More information about Liver Resection can be found here. A helpful guide for patients and relatives can be viewed here.

 

Liver Ablation

Ablation refers to the destruction of a lesion, usually the liver, by heat or other means. It is commonly performed for cancers that have spread to the liver after originating in other organs. To generate the heat required, microwaves are used, coming from a special needle probe which is inserted into the substance of the tumour. The size of the ablation zone is determined accurately using ultrasound and this allows planning to determine the amount of energy to be used to treat the lesion precisely.

As there is a limit to the amount of heat which can be used, lesions treated by ablation are usually smaller than 3,5 cm in diameter. It is important to also consider the location of the lesion, as heat may be transferred to other nearby structures, which could lead to complications or unwanted effects. Most studies have shown that lesions treated by ablation have the same long-term outcomes as similar lesions treated by surgery. Although it can sometimes be done via the skin, it is often necessary to do an operation for placement of the probe.

The particular risks and benefits of this procedure will be discussed during our consultation, however, the most common complications of this procedure is related to the operating site, such as wound sepsis, bleeding from the puncture site and rarely abscess formation at the ablation site.

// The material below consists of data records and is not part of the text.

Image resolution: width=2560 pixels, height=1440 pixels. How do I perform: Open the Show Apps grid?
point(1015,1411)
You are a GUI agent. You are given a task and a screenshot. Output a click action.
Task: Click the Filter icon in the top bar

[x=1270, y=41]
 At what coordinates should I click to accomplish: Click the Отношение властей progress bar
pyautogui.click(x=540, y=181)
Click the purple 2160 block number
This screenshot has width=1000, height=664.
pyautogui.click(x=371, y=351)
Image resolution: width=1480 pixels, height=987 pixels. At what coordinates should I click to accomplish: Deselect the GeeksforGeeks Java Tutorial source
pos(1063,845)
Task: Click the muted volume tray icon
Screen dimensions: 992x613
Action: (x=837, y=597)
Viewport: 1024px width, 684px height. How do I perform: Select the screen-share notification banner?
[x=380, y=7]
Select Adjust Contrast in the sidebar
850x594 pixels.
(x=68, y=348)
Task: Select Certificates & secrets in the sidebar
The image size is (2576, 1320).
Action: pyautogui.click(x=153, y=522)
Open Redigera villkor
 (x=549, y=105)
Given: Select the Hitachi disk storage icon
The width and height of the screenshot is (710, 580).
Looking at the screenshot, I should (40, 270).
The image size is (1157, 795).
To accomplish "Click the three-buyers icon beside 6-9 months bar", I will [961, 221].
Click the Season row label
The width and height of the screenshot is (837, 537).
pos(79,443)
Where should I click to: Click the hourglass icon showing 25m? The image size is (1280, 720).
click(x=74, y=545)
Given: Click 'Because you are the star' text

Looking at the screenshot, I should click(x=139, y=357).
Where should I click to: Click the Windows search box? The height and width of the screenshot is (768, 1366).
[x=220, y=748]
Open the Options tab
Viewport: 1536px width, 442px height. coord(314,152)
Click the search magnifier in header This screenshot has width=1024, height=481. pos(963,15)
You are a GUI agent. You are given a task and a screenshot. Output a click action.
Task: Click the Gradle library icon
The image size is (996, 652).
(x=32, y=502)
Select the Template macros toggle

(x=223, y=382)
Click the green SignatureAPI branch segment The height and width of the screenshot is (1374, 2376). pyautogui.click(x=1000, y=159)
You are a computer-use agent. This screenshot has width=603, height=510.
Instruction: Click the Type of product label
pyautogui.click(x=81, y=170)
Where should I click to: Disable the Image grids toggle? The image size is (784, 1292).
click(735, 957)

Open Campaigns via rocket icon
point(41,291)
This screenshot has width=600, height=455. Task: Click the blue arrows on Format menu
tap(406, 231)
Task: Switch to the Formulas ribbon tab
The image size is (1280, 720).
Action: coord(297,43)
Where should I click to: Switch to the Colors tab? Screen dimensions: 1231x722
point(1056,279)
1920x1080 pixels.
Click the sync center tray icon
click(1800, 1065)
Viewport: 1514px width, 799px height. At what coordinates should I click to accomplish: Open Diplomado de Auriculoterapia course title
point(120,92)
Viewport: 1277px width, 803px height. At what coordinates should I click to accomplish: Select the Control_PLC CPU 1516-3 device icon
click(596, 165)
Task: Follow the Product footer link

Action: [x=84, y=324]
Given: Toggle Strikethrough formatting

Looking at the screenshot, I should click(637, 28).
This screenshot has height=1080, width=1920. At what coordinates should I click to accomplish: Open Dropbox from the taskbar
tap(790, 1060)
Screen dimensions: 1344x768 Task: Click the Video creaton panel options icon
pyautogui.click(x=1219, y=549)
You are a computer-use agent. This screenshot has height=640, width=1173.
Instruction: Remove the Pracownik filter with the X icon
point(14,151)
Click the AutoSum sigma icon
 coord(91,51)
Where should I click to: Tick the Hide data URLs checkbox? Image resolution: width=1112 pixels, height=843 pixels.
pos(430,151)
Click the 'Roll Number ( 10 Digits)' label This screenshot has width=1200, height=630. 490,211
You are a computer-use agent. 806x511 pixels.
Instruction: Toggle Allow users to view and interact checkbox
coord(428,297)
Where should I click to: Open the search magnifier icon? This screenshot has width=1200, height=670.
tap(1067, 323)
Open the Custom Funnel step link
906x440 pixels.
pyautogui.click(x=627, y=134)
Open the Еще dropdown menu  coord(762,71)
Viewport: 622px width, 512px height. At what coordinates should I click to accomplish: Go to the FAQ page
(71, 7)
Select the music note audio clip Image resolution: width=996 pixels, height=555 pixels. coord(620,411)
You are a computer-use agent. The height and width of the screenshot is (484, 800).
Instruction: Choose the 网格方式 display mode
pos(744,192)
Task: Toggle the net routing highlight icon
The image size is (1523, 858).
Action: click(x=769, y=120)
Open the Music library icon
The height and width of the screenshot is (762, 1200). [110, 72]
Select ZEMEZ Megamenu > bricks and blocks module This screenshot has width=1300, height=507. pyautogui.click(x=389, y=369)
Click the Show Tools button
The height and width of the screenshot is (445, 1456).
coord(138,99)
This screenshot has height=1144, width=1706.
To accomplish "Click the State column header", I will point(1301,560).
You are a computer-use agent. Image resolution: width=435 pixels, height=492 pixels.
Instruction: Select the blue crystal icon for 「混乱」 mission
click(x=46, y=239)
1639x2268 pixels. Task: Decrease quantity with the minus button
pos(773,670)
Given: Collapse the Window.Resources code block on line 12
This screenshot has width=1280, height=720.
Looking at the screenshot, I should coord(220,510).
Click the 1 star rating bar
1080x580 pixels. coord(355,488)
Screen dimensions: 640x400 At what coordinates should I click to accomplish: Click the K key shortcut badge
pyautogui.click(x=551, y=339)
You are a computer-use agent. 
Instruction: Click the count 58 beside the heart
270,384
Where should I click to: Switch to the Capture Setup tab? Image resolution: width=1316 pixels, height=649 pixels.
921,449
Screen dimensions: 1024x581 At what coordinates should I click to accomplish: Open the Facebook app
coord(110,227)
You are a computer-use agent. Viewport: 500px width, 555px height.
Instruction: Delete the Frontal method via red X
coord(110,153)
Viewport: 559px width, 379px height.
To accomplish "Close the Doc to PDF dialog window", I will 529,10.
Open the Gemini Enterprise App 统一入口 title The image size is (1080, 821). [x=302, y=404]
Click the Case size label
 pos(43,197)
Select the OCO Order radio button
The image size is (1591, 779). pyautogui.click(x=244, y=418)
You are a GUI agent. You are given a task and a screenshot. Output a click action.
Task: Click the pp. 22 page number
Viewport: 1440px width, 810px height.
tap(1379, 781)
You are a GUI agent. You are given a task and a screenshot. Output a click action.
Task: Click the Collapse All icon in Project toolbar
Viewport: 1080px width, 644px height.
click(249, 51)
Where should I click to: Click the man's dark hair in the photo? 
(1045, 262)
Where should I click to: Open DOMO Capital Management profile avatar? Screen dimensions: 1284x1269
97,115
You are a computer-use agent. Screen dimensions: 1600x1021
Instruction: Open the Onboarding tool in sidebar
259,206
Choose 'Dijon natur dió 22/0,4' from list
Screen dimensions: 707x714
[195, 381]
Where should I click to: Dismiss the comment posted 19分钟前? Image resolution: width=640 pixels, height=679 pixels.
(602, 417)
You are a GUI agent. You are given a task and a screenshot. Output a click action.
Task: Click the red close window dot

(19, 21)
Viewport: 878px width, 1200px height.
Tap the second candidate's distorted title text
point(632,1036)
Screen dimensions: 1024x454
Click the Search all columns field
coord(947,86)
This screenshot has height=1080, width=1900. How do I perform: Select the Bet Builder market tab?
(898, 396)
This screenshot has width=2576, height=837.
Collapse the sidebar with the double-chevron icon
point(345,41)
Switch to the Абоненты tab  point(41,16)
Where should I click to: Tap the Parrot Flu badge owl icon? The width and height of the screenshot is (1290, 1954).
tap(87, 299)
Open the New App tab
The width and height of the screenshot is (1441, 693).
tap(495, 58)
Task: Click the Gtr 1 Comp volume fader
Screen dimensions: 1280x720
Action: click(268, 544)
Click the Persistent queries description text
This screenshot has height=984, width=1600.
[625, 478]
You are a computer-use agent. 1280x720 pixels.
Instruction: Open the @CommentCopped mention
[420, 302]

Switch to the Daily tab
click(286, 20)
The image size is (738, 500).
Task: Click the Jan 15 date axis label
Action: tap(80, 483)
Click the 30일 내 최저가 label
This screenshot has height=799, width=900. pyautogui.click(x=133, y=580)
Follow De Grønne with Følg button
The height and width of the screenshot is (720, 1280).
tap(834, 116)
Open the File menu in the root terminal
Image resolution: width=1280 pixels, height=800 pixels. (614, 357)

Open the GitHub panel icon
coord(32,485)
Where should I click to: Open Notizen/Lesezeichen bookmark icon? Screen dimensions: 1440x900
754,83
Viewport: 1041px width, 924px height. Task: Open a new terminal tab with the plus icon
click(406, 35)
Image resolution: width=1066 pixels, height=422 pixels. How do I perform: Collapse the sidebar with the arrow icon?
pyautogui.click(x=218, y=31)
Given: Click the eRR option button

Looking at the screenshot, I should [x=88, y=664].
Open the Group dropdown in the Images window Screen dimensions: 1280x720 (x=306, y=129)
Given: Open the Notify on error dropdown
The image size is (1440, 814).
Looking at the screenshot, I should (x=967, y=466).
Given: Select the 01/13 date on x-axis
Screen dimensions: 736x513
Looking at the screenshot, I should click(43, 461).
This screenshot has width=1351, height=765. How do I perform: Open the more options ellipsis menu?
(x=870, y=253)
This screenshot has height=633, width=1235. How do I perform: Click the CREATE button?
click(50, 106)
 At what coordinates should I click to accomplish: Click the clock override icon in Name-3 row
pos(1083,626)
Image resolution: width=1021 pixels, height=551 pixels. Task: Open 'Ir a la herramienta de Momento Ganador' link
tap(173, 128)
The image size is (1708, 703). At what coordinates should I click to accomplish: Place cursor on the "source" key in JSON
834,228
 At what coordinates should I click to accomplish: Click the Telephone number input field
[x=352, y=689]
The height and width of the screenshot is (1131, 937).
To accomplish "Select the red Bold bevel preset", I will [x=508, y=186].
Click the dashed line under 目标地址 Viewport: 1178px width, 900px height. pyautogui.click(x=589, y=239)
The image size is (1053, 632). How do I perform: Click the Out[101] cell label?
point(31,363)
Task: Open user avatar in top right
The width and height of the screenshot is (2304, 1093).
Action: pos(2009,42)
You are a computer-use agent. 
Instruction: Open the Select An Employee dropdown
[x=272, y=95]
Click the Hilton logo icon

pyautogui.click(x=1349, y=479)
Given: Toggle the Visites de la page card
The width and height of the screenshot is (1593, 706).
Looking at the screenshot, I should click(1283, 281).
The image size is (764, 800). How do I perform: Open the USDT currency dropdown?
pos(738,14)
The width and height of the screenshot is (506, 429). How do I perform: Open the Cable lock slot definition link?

For more information about Liver Ablation, click here to refer to a helpful patient guide.

Bile duct repair/bypass

Laparoscopic cholecystectomy is one of the most commonly performed operations worldwide. Although it is a very safe operation, it may sometimes happen that another organ may be damaged or affected by doing this operation, most commonly the main bile duct draining the liver. This can manifest as persistent drainage from a wound catheter, or sometimes as jaundice, even years later.

Bile duct repair is a difficult operation and may need extensive tests and planning to complete.

 

In rare circumstances one may be able to repair the duct itself if the injury is noted at the time of the first operation. However, it is usually required to do the repair at a later stage when the inflammatory process has subsided. This is most commonly done by performing a bypass procedure where the injured duct is joined to a piece of small bowel, thus enabling the liver to drain into the small bowel as usual. Rarely, it may be necessary to remove a segment of liver affected by the bile duct injury.

The main risks of this operation are leakage from the repair site, or repeated narrowing of the duct at the area of the operation.

 

Common bile duct exploration

Gallstones occur in between 10 and 30% of people in the world. Usually no specific cause is found. Although gallstones usually form within the gallbladder, some stones may fall into the main bile duct, or rarely form primary within one of the bile ducts of the liver.

This may cause obstruction of the duct, resulting in jaundice or occasionally severe infection of the liver and bile duct. In most cases, these stones can be removed by using a special camera that is placed through the mouth, during a procedure called ERCP (See elsewhere on this page).  Sometimes, larger stones cannot be removed endoscopically or ERCP cannot be performed for technical reasons. In such cases it may be necessary to perform an operation where the gallbladder is removed and the bile duct itself is opened for removal of the stones. Although usually this is done by key-hole surgery, it may be necessary to due do this with an open operation.

 The main risks of this operation is leakage of bile from the area where the duct is cut open for removal of the stone, or rarely narrowing of the common bile duct at the site of the operation.